On Wed, Nov 23, 2016 at 02:11:29PM -0700, Logan Gunthorpe wrote:

> Perhaps I am not following what Serguei is asking for, but I
> understood the desire was for a complex GPU allocator that could
> migrate pages between GPU and CPU memory under control of the GPU
> driver, among other things. The desire is for DMA to continue to work
> even after these migrations happen.

The main issue is to how to solve use cases when p2p is
requested/initiated via CPU pointers where such pointers could
point to non-system memory location e.g. VRAM.

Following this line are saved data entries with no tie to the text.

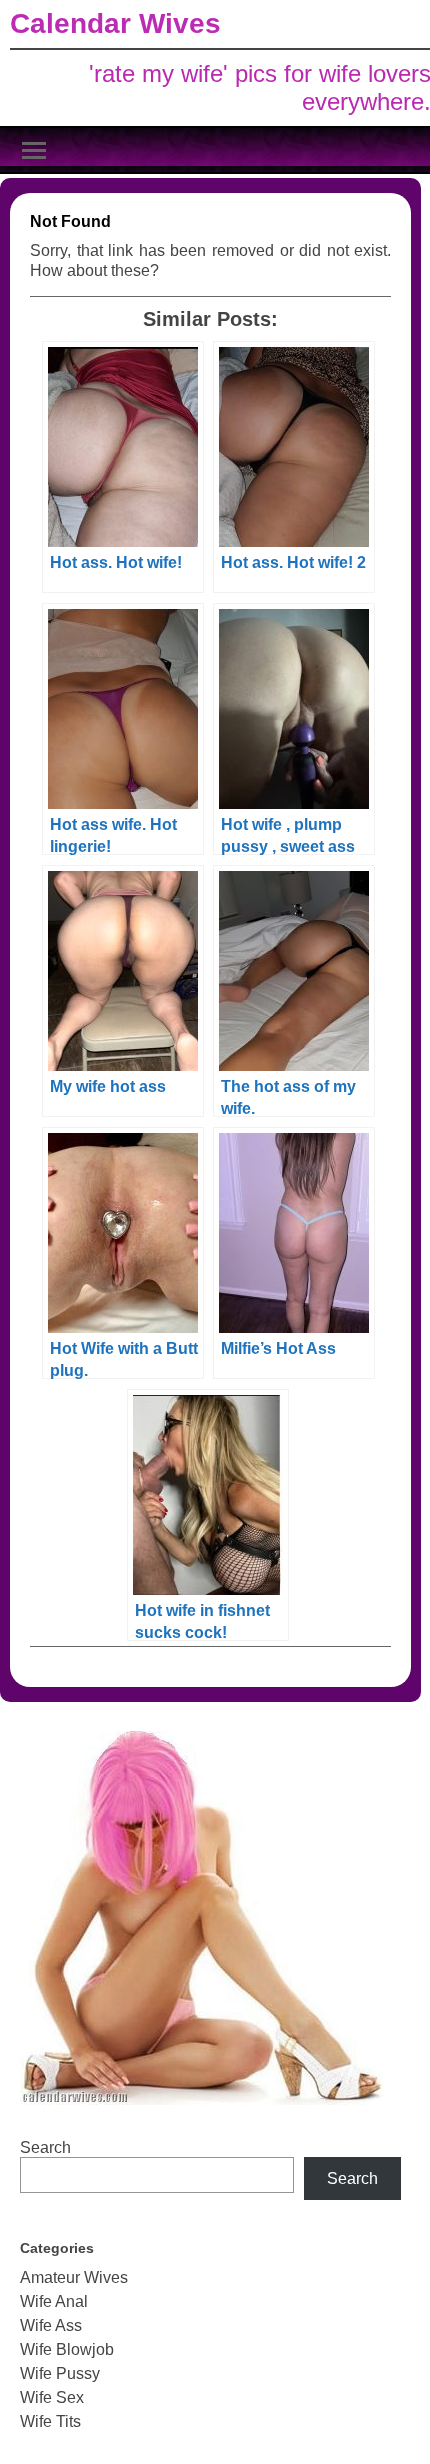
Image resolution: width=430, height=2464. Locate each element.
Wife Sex (52, 2397)
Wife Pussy (60, 2373)
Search (45, 2147)
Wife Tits (50, 2421)
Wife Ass (51, 2325)
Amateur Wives (74, 2277)
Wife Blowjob (67, 2349)
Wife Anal (54, 2301)
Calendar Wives (115, 23)
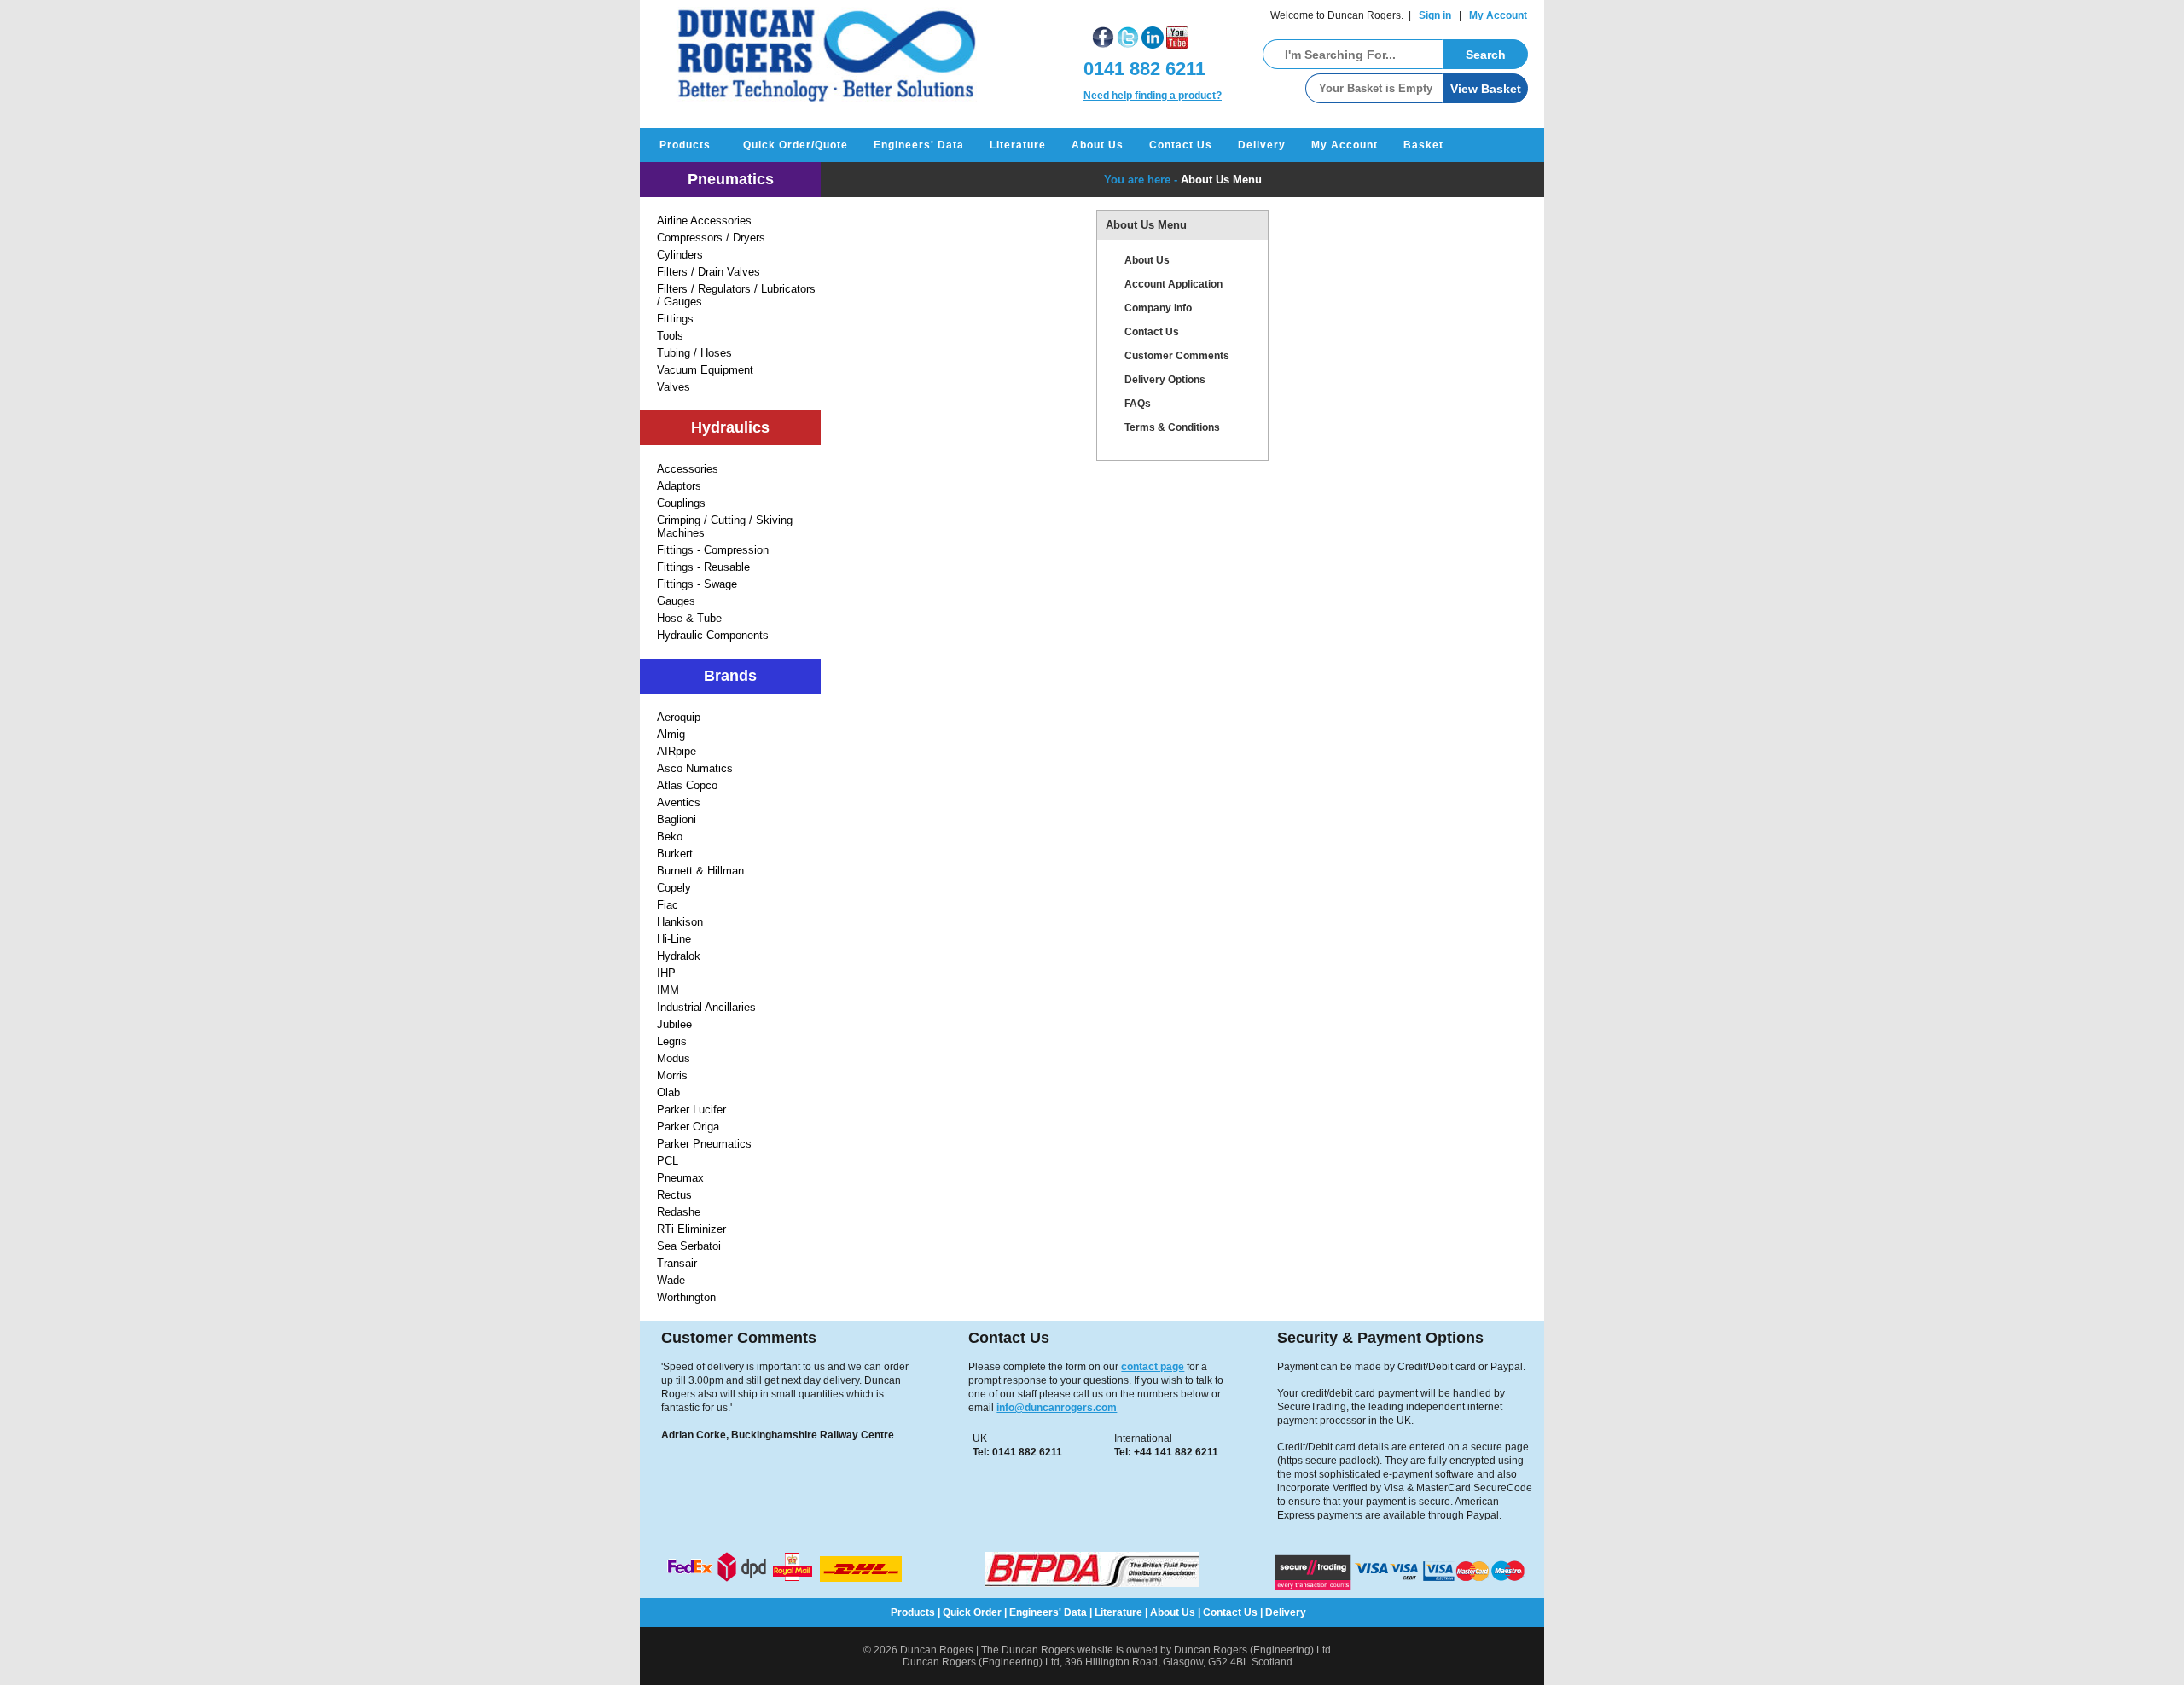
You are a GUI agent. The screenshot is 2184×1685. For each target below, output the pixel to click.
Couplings (681, 503)
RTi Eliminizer (691, 1229)
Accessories (687, 468)
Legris (672, 1041)
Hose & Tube (689, 618)
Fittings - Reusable (703, 567)
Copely (674, 887)
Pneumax (680, 1177)
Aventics (678, 802)
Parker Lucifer (691, 1109)
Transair (677, 1263)
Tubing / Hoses (694, 352)
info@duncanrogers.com (1056, 1408)
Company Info (1158, 308)
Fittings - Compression (713, 549)
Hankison (680, 921)
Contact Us (1180, 145)
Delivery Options (1164, 380)
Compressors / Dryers (711, 237)
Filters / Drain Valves (708, 271)
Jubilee (674, 1024)
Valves (673, 387)
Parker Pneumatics (704, 1143)
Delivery (1262, 145)
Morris (672, 1075)
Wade (671, 1280)
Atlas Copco (687, 785)
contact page (1152, 1367)
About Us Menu (1221, 179)
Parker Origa (688, 1126)
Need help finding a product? (1152, 96)
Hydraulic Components (713, 635)
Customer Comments (1176, 356)
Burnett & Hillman (700, 870)
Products (685, 145)
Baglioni (676, 819)
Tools (670, 335)
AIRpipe (676, 751)
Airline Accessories (704, 220)
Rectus (674, 1194)
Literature (1018, 145)
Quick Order (972, 1612)
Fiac (667, 904)
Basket (1423, 145)
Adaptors (679, 485)
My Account (1498, 15)
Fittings (675, 318)
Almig (671, 734)
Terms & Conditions (1172, 427)
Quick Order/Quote (795, 145)
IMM (668, 990)
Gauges (676, 601)
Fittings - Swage (697, 584)
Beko (669, 836)
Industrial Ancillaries (706, 1007)
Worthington (686, 1297)
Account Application (1173, 284)
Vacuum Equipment (705, 369)
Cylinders (680, 254)
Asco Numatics (695, 768)
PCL (667, 1160)
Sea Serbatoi (689, 1246)
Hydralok (678, 956)
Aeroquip (678, 717)
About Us (1098, 145)
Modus (673, 1058)
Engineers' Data (919, 145)
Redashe (678, 1212)
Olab (668, 1092)
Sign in (1435, 15)
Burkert (675, 853)
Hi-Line (674, 939)
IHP (666, 973)
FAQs (1137, 404)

It will allow to provide consistent working model for user to deal only
with pointers (HSA, CUDA, OpenCL 2.0 SVM) as well as provide
performance optimization avoiding double-buffering and extra special code
when dealing with PCIe device memory.

Examples are:

- RDMA Network operations. RDMA MRs where registered memory
could be e.g. VRAM. Currently it is solved using so called PeerDirect
interface which is currently out-of-tree and provided as part of OFED.
- File operations (fread/fwrite) when user wants to transfer file data directly
to/from e.g. VRAM


Challenges are:
- Because graphics sub-system must support overcomit (at least each
application/process should independently see all resources) ideally
such memory should be movable without changing CPU pointer value
as well as "paged-out" supporting "page fault" at least on access from
CPU.
- We must co-exist with existing DRM infrastructure, as well as
support sharing VRAM memory between different processes
- We should be able to deal with large allocations: tens, hundreds of
MBs or may be GBs.
- We may have PCIe devices where p2p may not work
- Potentially any GPU memory should be supported including
memory carved out from system RAM (e.g. allocated via
get_free_pages()).


Note:
- In the case of RDMA MRs life-span of "pinning"
(get_user_pages"/put_page) may be defined/controlled by
application not kernel which may be should
treated differently as special case.


Original proposal was to create "struct pages" for VRAM memory
to allow "get_user_pages" to work transparently similar
how it is/was done for "DAX Device" case. Unfortunately
based on my understanding "DAX Device" implementation
deal only with permanently "locked" memory (fixed location)
unrelated to "get_user_pages"/"put_page" scope
which doesn't satisfy requirements for "eviction" / "moving" of
memory keeping CPU address intact.

> The desire is for DMA to continue to work
> even after these migrations happen
At least some kind of mm notifier callback to inform about changing
in location (pre- and post-) similar how it is done for system pages.
My understanding is that It will not solve RDMA MR issue where "lock"
could be during the whole application life but (a) it will not make
RDMA MR case worse (b) should be enough for all other cases for
"get_user_pages"/"put_page" controlled by kernel.